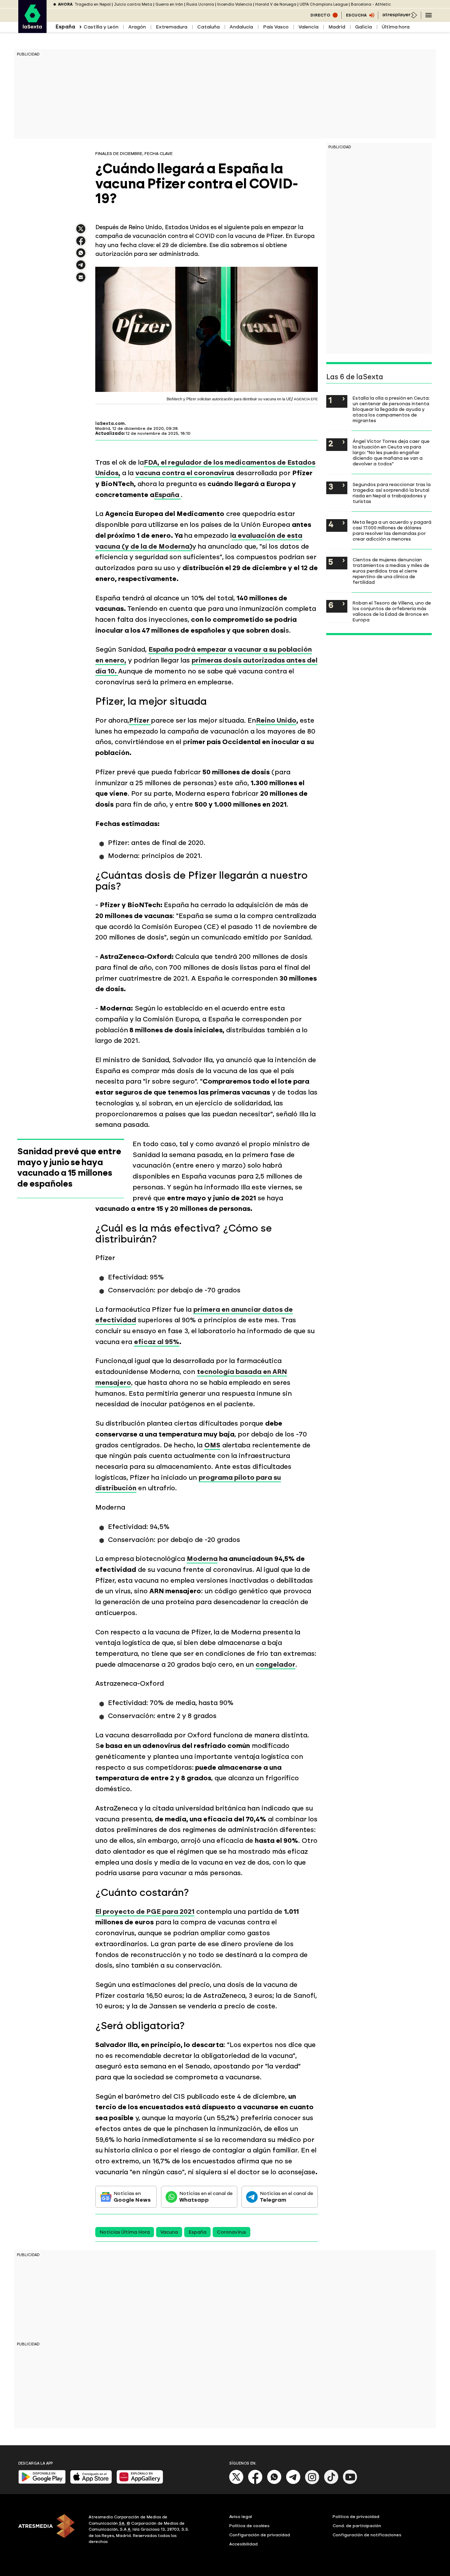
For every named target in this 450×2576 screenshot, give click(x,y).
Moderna (202, 1559)
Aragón (137, 27)
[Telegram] (293, 2483)
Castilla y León (101, 27)
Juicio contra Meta (133, 4)
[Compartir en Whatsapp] (81, 256)
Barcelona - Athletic (371, 4)
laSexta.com (110, 423)
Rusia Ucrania (200, 4)
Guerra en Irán (169, 4)
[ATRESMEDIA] (49, 2530)
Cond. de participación (357, 2525)
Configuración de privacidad (259, 2534)
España (167, 495)
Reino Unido (276, 720)
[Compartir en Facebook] (81, 244)
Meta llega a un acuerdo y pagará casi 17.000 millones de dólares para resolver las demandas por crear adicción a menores (392, 530)
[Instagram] (312, 2483)
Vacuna (169, 2232)
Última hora (396, 27)
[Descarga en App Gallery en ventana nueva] (139, 2482)
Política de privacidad (356, 2516)
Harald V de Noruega (275, 4)
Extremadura (171, 27)
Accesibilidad (243, 2544)
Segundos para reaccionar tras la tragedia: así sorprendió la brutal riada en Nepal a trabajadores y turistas (392, 493)
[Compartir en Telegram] (81, 268)
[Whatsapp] (274, 2483)
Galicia (363, 27)
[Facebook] (255, 2483)
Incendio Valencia (234, 4)
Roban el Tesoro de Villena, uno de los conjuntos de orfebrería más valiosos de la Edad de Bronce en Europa (392, 611)
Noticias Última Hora (124, 2232)
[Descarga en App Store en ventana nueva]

→ **Work to be completed**
Please give back the data above word for word, with no pictures included.

→ **Exercise output**
For every named target in this 450×2576 screenshot, give click(x,y).
Moderna (202, 1559)
Aragón (137, 27)
[Telegram] (293, 2483)
Castilla y León (101, 27)
Juicio contra Meta (133, 4)
[Compartir en Whatsapp] (81, 256)
Barcelona - Athletic (371, 4)
laSexta.com (110, 423)
Rusia Ucrania (200, 4)
Guerra en Irán (169, 4)
[ATRESMEDIA] (49, 2530)
Cond. de participación (357, 2525)
Configuración de privacidad (259, 2534)
España (167, 495)
Reino Unido (276, 720)
[Compartir en Facebook] (81, 244)
Meta llega a un acuerdo y pagará casi 17.000 millones de dólares para resolver las demandas por crear adicción a menores (392, 530)
[Instagram] (312, 2483)
Vacuna (169, 2232)
Última hora (396, 27)
[Descarga en App Gallery en ventana nueva] (139, 2482)
Política de privacidad (356, 2516)
Harald V de Noruega (275, 4)
Extremadura (171, 27)
Accesibilidad (243, 2544)
Segundos para reaccionar tras la tragedia: así sorprendió la brutal riada en Nepal a trabajadores y turistas (392, 493)
[Compartir en Telegram] (81, 268)
[Whatsapp] (274, 2483)
Galicia (363, 27)
[Facebook] (255, 2483)
Incendio Valencia (234, 4)
Roban el Tesoro de Villena, uno de los conjuntos de orfebrería más valiosos de la Edad de Bronce en Europa (392, 611)
Noticias Última Hora (124, 2232)
[Descarga en App Store en ventana nueva]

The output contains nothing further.